As mentioned above, IFRS 5 treats a disposal group as one unit of account for impairment purposes (IFRS 5.23). Example 10 accompanying IFRS 5 illustrates allocation of an impairment loss on a disposal group. IFRS 5 does not explain what to do when an impairment loss recognised under IFRS 5 would exceed the carrying amount of non-current assets that are within its scope. An entity needs to develop its own accounting policy and e.g. allocate the remaining impairment to other assets (e.g. inventories) or not recognise this part of impairment at all (see also IFRIC January 2016 update).
Investments in associates and joint ventures
IFRS 5 is applied to an investment, or a portion of an investment, in an associate or a joint venture that meets the criteria to be classified as held for sale. Any retained portion of an investment in an associate or a joint venture that has not been classified as held for sale is accounted for using the equity method until disposal of the portion that is classified as held for sale takes place (IAS 28.20-21).
Changes to a plan of sale
General requirements relating to changes to a plan of sale
A non-current asset/disposal group that ceases to be classified as held for sale or as held for distribution to owners should be measured at the lower of (IFRS 5.27):
a/ its carrying amount before it was classified as held for sale or as held for distribution to owners, adjusted for any depreciation, amortisation or revaluations that would have been recognised had the asset/disposal group not been classified as held for sale or as held for distribution to owners, and
b/ its recoverable amount measured under IAS 36 at the date of the decision not to sell or distribute.
Carrying amount before an asset was classified as held for sale
Carrying amount before an asset was classified as held for sale is adjusted for any depreciation, amortisation or revaluations that would have been recognised had the asset/disposal group not been classified as held for sale or as held for distribution to owners (IFRS 5.27). Relevant adjustments to carrying value are recognised in current year P&L and presented in continuing operations (IFRS 5.28) unless the asset/disposal group is a subsidiary, joint operation, joint venture, associate, or a portion of an interest in a joint venture or an associate (see below).
When the asset/disposal group ceases to be classified as held for sale is a subsidiary, joint operation, joint venture, associate, or a portion of an interest in a joint venture or an associate, comparative information in financial statements should be adjusted retrospectively. This is not crystal clear, but it can be deducted from paragraph IFRS 5.28 which states that financial statements for the periods since classification as held for sale should be ‘amended accordingly’ and paragraph IAS 28.21, which is explicitly requires retrospective adjustment. Unfortunately, the is no requirement in IFRS 10 or IFRS 11 that would be equivalent to paragraph IAS 28.21, but reading IFRS 5.28 in conjunction with IAS 28.21 makes it rather clear what is meant by amending financial statements ‘accordingly’ in IFRS 5.28.
If the non-current asset is part of a CGU, its recoverable amount is the carrying amount that would have been recognised after the allocation of any impairment loss arising on that cash-generating unit in accordance with IAS 36 (IFRS 5.27:footnote).

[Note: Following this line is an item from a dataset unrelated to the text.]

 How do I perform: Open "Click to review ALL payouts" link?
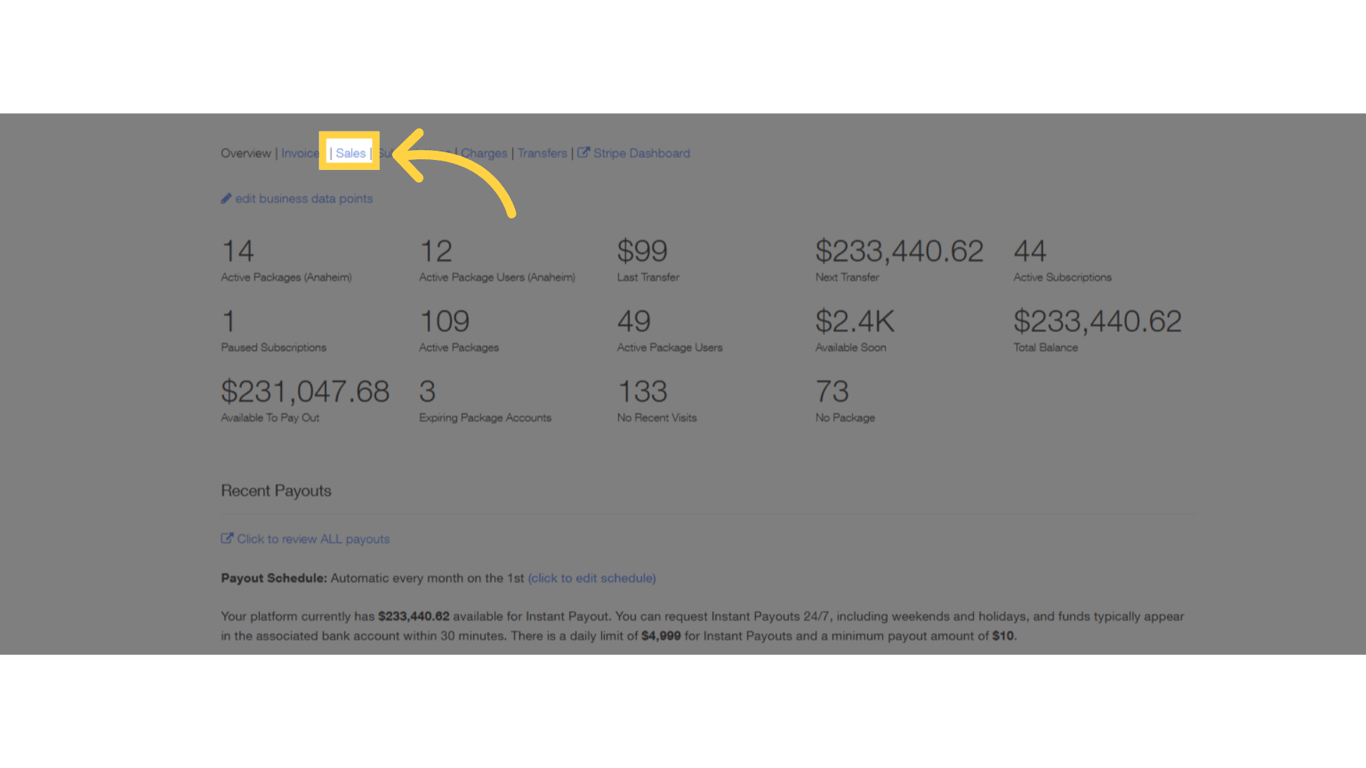tap(313, 539)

Transfers between held for sale and held for distribution
Paragraph IFRS 5.26A provides specific guidance on accounting for a reclassification of an asset/disposal group from being held for sale to being held for distribution, and vice versa.
Presentation of assets held for sale
Assets classified as held for sale and the assets and liabilities of a disposal group are presented separately from other assets in the statement of financial position, without offsetting. Usually, entities present a single line comprising all assets included in the disposal group, and another line comprising liabilities. When doing so, major classes of assets and liabilities should be disclosed in the notes (IFRS 5.38), except for a newly acquired subsidiary that meets the criteria to be classified as held for sale on acquisition (IFRS 5.39).

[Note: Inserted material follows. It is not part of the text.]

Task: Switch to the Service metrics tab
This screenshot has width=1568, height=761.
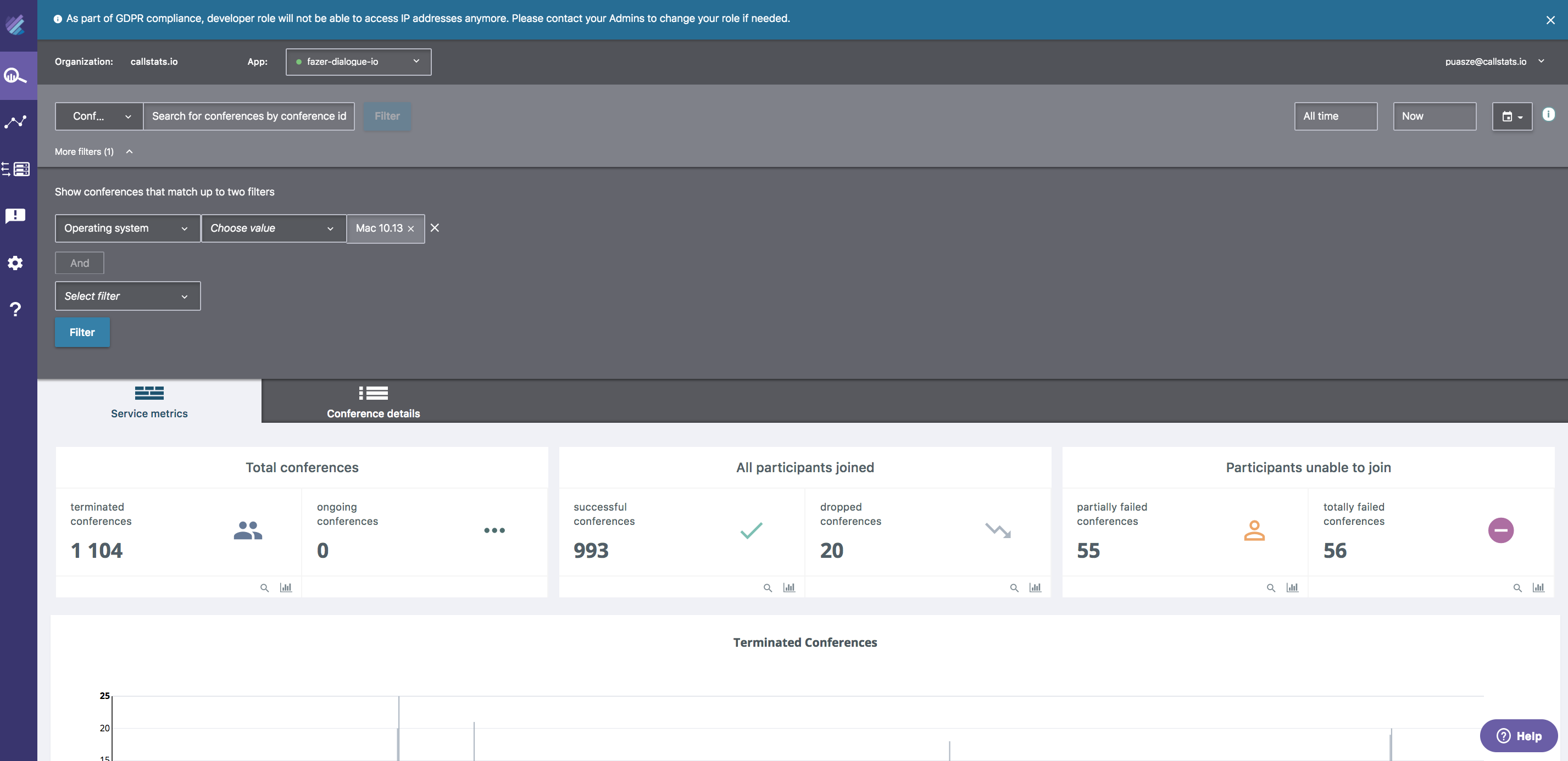Action: 150,401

The disclosure of major classes of assets and liabilities does not apply to a newly acquired subsidiary that meets the criteria to be classified as held for sale on acquisition (IFRS 5.39).
Additionally, cumulative income or expense recognised in OCI relating to a non-current asset/ disposal group classified as held for sale should also be presented separately within equity (IFRS 5.38). This concerns, for example, foreign currency translation adjustments. Interestingly, IFRS 5 does not require to disclose non-controlling interest on a subsidiary treated as a disposal group.

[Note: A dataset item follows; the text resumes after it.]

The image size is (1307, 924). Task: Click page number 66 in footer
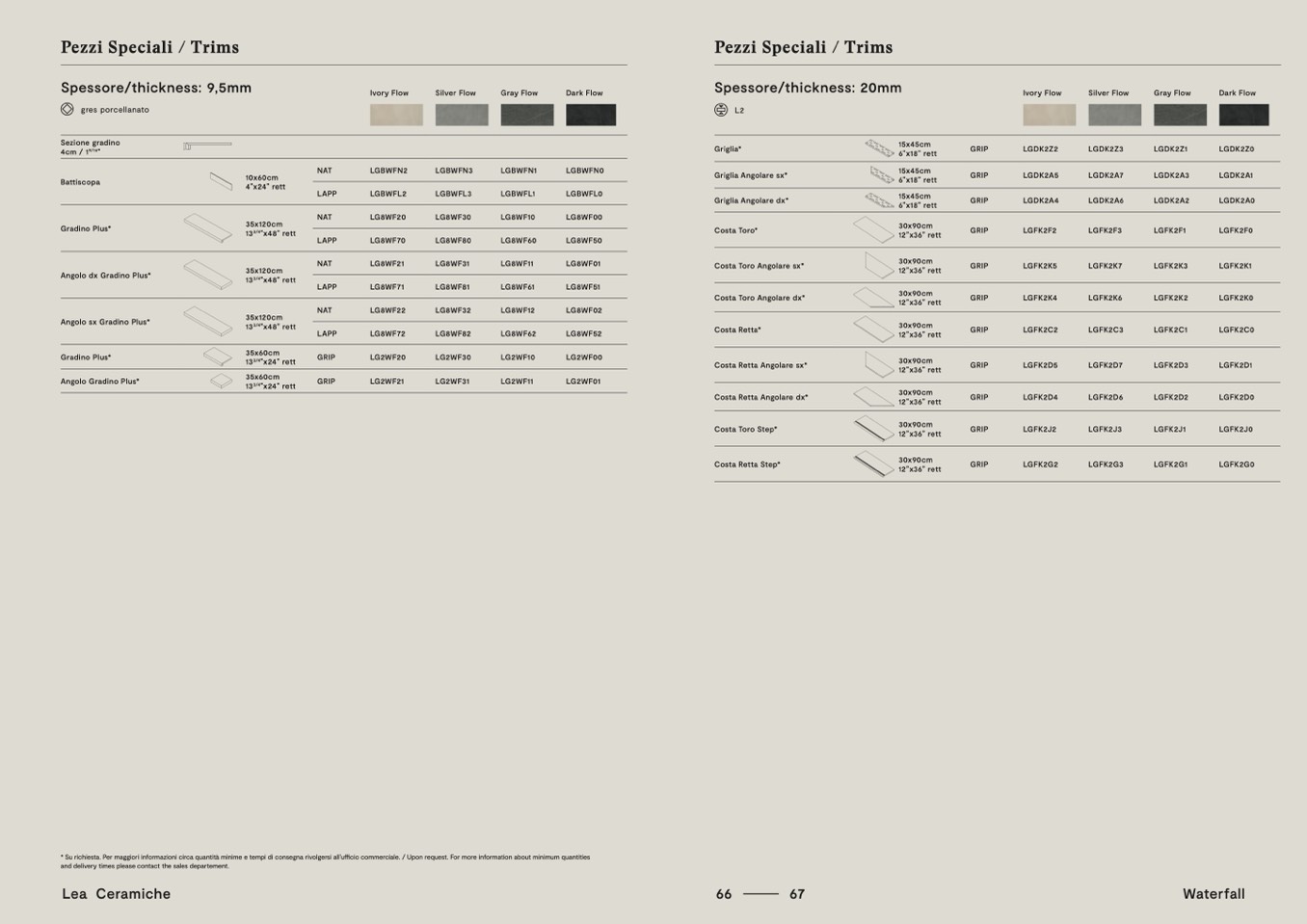click(724, 894)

The above presentation requirements are applied only prospectively, i.e. without reclassification of comparative information (IFRS 5.40).
Examples 11-12 accompanying IFRS 5 illustrate presentation of assets and disposal groups held for sale.
Disclosure relating to assets held for sale
Additional disclosure requirements for assets held for sale and for disposal groups are set out in paragraphs IFRS 5.41-42. Note that assets and disposal groups within the scope of IFRS 5 are not subject to disclosure requirements included in other IFRS, unless specifically required (see IFRS 5.5B). An example of such a specific requirement relates to interests in other entities which are still under the scope of IFRS 12 even if classified as held for sale and/or treated as discontinued operations (IFRS 12.5A).
Definition of a discontinued operation
A discontinued operation is a component of an entity that either has been disposed of, or is classified as held for sale, and (IFRS 5.32)
(a) represents a separate major line of business or geographical area of operations,
(b) is part of a single coordinated plan to dispose of a separate major line of business or geographical area of operations or
(c) is a subsidiary acquired exclusively with a view to resale.
Component of an entity
Component of an entity is defined as operations and cash flows that can be clearly distinguished, operationally and for financial reporting purposes, from the rest of the entity (IFRS 5.Appendix A). Paragraph IFRS 5.31 further clarifies that a component of an entity will have been a CGU while being held for use or a separate subsidiary (IFRS 5.36A).
Operations that are abandoned can be classified as discontinued operations once they actually have been abandoned, not at the time when the management decision is made.
Presentation and disclosure of discontinued operations
The post-tax profit or loss of discontinued operations is presented as a single amount in the P/L and OCI. This line includes also the impact of the measurement to fair value less costs to sell or of the disposal of the assets/disposal group constituting the discontinued operation (IFRS 5.33(a)). A breakdown of this one line needs to be provided, and usually is provided in the notes (IFRS 5.33(b) and (d) and EPS in IAS 33.68) . Additionally, net cash flows attributable to the operating, investing and financing activities of discontinued operations should also be disclosed (IFRS 5.33(c)).
Adjustments in the current period to amounts previously presented in discontinued operations that are directly related to the disposal of a discontinued operation in a prior period should also be classified separately as discontinued operations. Examples of such adjustments are given in paragraph IFRS 5.35.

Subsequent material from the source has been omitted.